=== Input records ===

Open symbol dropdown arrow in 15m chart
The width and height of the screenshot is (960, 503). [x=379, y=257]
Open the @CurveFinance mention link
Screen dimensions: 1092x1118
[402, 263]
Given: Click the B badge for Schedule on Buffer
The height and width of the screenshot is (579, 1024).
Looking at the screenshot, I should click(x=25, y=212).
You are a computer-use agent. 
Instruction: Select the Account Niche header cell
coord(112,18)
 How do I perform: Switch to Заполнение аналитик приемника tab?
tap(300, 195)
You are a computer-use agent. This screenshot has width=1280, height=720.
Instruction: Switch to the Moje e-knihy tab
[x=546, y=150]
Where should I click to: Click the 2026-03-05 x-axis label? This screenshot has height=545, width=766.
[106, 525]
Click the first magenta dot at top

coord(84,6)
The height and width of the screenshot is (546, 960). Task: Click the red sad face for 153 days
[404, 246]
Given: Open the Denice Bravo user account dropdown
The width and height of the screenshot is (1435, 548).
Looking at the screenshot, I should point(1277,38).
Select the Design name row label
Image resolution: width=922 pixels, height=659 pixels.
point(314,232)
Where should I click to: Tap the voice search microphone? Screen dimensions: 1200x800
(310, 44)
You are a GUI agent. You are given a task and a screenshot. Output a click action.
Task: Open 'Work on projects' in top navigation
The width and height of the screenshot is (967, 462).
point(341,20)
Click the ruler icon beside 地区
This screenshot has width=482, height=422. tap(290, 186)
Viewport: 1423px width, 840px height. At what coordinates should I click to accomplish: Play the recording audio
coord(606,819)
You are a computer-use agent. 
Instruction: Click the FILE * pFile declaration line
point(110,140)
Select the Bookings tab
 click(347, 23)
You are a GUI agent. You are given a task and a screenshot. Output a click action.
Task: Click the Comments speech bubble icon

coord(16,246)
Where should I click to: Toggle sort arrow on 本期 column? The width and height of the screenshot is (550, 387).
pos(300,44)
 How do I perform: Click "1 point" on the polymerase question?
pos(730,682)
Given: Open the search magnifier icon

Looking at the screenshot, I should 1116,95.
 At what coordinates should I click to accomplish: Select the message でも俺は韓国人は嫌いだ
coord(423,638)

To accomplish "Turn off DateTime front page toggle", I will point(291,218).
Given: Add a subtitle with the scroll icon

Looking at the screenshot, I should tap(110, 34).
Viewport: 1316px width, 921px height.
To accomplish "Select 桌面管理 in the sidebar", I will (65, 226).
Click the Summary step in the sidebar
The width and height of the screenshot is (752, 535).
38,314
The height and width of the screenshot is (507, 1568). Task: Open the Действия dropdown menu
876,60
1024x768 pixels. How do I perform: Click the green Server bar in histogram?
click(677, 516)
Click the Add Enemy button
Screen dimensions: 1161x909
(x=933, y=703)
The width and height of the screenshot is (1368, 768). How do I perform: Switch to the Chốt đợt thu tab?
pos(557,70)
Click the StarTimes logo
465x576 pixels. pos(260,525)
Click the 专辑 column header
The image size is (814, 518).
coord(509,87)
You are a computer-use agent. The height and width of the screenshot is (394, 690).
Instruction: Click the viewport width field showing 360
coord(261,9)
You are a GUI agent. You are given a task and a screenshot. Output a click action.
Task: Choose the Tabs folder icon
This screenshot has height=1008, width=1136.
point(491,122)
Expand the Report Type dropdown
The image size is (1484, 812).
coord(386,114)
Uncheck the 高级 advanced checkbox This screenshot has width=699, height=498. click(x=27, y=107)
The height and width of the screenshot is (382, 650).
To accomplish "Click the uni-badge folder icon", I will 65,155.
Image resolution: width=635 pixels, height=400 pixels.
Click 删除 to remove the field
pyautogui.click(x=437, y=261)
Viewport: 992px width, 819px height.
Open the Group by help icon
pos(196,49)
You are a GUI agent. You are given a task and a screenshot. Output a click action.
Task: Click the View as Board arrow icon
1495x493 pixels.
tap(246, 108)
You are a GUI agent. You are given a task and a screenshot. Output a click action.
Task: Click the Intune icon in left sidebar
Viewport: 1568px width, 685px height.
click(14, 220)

===

» How to complete this task
Please write out the whole listing once more, exactly.

» Written answer
Open symbol dropdown arrow in 15m chart
The width and height of the screenshot is (960, 503). [x=379, y=257]
Open the @CurveFinance mention link
Screen dimensions: 1092x1118
[402, 263]
Given: Click the B badge for Schedule on Buffer
The height and width of the screenshot is (579, 1024).
Looking at the screenshot, I should click(x=25, y=212).
You are a computer-use agent. 
Instruction: Select the Account Niche header cell
coord(112,18)
 How do I perform: Switch to Заполнение аналитик приемника tab?
tap(300, 195)
You are a computer-use agent. This screenshot has width=1280, height=720.
Instruction: Switch to the Moje e-knihy tab
[x=546, y=150]
Where should I click to: Click the 2026-03-05 x-axis label? This screenshot has height=545, width=766.
[106, 525]
Click the first magenta dot at top

coord(84,6)
The height and width of the screenshot is (546, 960). Task: Click the red sad face for 153 days
[404, 246]
Given: Open the Denice Bravo user account dropdown
The width and height of the screenshot is (1435, 548).
Looking at the screenshot, I should point(1277,38).
Select the Design name row label
Image resolution: width=922 pixels, height=659 pixels.
point(314,232)
Where should I click to: Tap the voice search microphone? Screen dimensions: 1200x800
(310, 44)
You are a GUI agent. You are given a task and a screenshot. Output a click action.
Task: Open 'Work on projects' in top navigation
The width and height of the screenshot is (967, 462).
point(341,20)
Click the ruler icon beside 地区
This screenshot has width=482, height=422. tap(290, 186)
Viewport: 1423px width, 840px height. At what coordinates should I click to accomplish: Play the recording audio
coord(606,819)
You are a computer-use agent. 
Instruction: Click the FILE * pFile declaration line
point(110,140)
Select the Bookings tab
 click(347, 23)
You are a GUI agent. You are given a task and a screenshot. Output a click action.
Task: Click the Comments speech bubble icon

coord(16,246)
Where should I click to: Toggle sort arrow on 本期 column? The width and height of the screenshot is (550, 387).
pos(300,44)
 How do I perform: Click "1 point" on the polymerase question?
pos(730,682)
Given: Open the search magnifier icon

Looking at the screenshot, I should 1116,95.
 At what coordinates should I click to accomplish: Select the message でも俺は韓国人は嫌いだ
coord(423,638)

To accomplish "Turn off DateTime front page toggle", I will point(291,218).
Given: Add a subtitle with the scroll icon

Looking at the screenshot, I should tap(110, 34).
Viewport: 1316px width, 921px height.
To accomplish "Select 桌面管理 in the sidebar", I will (65, 226).
Click the Summary step in the sidebar
The width and height of the screenshot is (752, 535).
38,314
The height and width of the screenshot is (507, 1568). Task: Open the Действия dropdown menu
876,60
1024x768 pixels. How do I perform: Click the green Server bar in histogram?
click(677, 516)
Click the Add Enemy button
Screen dimensions: 1161x909
(x=933, y=703)
The width and height of the screenshot is (1368, 768). How do I perform: Switch to the Chốt đợt thu tab?
pos(557,70)
Click the StarTimes logo
465x576 pixels. pos(260,525)
Click the 专辑 column header
The image size is (814, 518).
coord(509,87)
You are a computer-use agent. The height and width of the screenshot is (394, 690).
Instruction: Click the viewport width field showing 360
coord(261,9)
You are a GUI agent. You are given a task and a screenshot. Output a click action.
Task: Choose the Tabs folder icon
This screenshot has height=1008, width=1136.
point(491,122)
Expand the Report Type dropdown
The image size is (1484, 812).
coord(386,114)
Uncheck the 高级 advanced checkbox This screenshot has width=699, height=498. click(x=27, y=107)
The height and width of the screenshot is (382, 650).
To accomplish "Click the uni-badge folder icon", I will 65,155.
Image resolution: width=635 pixels, height=400 pixels.
Click 删除 to remove the field
pyautogui.click(x=437, y=261)
Viewport: 992px width, 819px height.
Open the Group by help icon
pos(196,49)
You are a GUI agent. You are given a task and a screenshot. Output a click action.
Task: Click the View as Board arrow icon
1495x493 pixels.
tap(246, 108)
You are a GUI agent. You are given a task and a screenshot. Output a click action.
Task: Click the Intune icon in left sidebar
Viewport: 1568px width, 685px height.
click(14, 220)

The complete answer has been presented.